If the five-year column is thin, that’s your problem to solve this year, not later.
Protect at least some entry-level roles, even when AI could technically do the work. And build structured paths from frontline to team lead to manager.
The ROI isn’t in this quarter’s P&L, it’s in whether you have anyone to promote in 2029.
Everyone wants to automate 80%
The last theme showed up in almost every conversation: “We can automate 80% of this.”
The number isn’t the problem, that’s fine, the problem is the other 20%. That 20% is the hard stuff. The angry customer, the billing edge case, the three-way issue that touches fulfillment, returns, and a bug in the product.
That’s where judgment, empathy, and context matter. It’s also where most automation plans fall apart, because nobody staffed for the hard part, they staffed for the easy part they no longer need.
Automating the easy 80% doesn’t simplify your CX operation, it concentrates it. What’s left is harder, denser, and higher stakes. If your team isn’t built for that, you didn’t save money, you just moved the problem.
What to do with this
Before you automate anything, map what your 20% actually looks like.
Pull a sample of your most complex tickets from the last quarter and ask:
- who on the team can handle these today
- how long they take
- what “good” resolution actually looks like
That’s your baseline. Then staff, train, and compensate for that work specifically.
The team handling the hard 20% should be your most experienced people, not your cheapest. And their metrics should reflect resolution quality and customer effort, not just handle time.
If you don’t have the tooling or QA structure to pull clean ticket samples yet, start lighter.

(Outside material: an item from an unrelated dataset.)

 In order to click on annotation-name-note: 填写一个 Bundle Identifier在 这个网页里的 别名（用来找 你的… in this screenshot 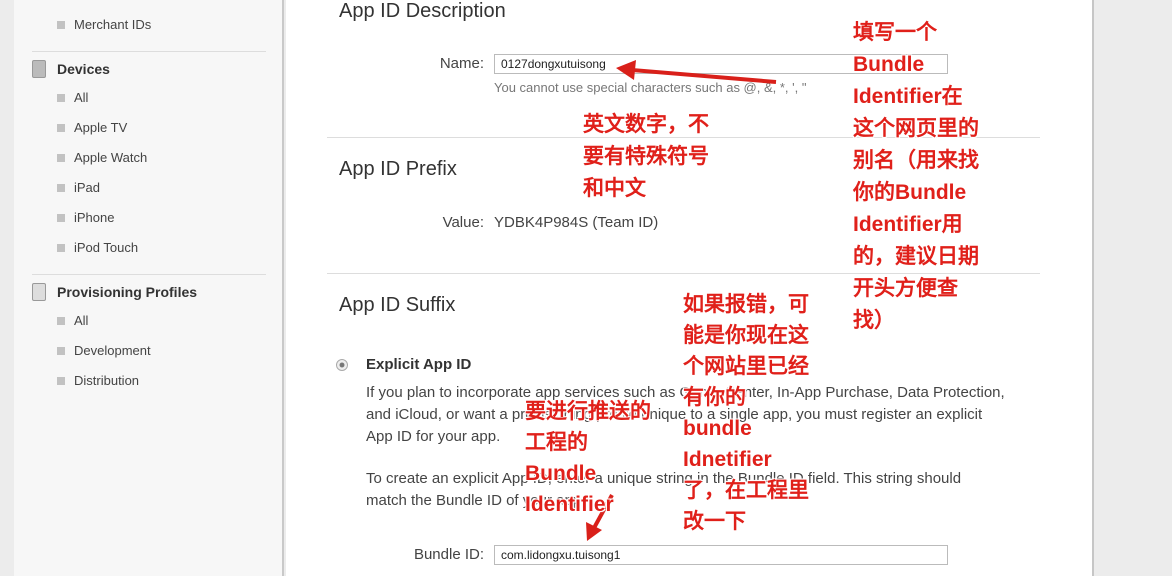, I will do `click(916, 176)`.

Ask your most senior team members which tickets they dread, which ones eat their afternoons, and which ones they wish they could hand to someone more experienced.

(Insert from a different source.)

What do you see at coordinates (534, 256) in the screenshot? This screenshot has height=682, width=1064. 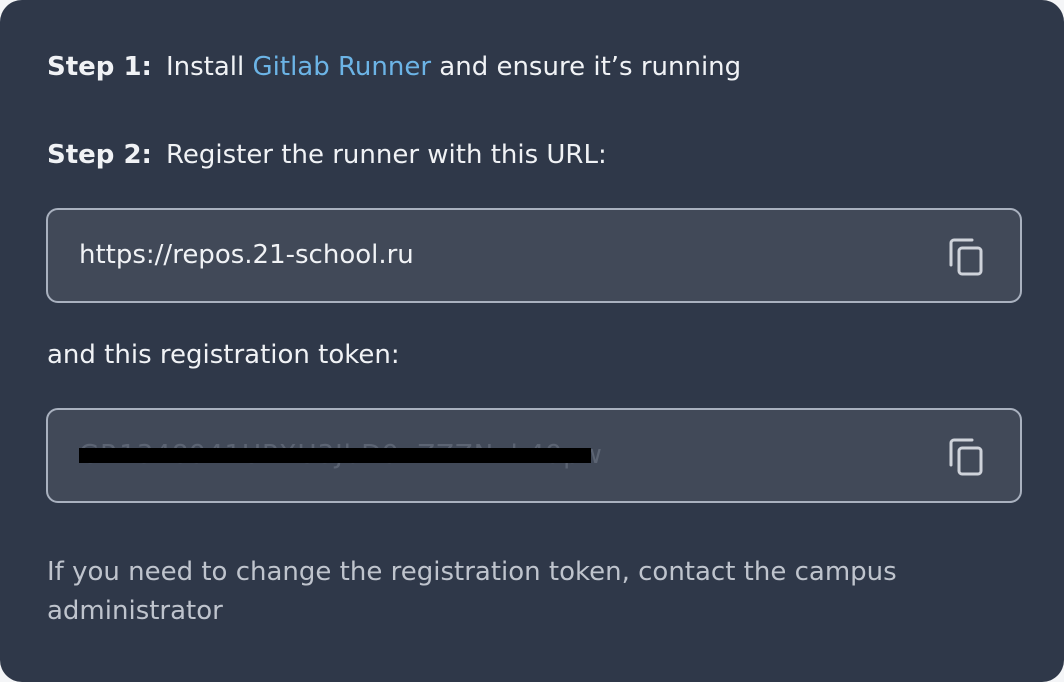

That conversation will get you most of the way to the same answer, and it’s a good forcing function for building the QA structure you’ll eventually need anyway.
The through-line
The AI conversation is smaller than it feels. But inside that small conversation, people are making decisions that will shape hiring, staffing, and customer experience for the next decade.
The companies that win won’t be the ones who automated the fastest. They’ll be the ones who kept humans in the loop on purpose, and built their operations around what humans and AI actually do well together.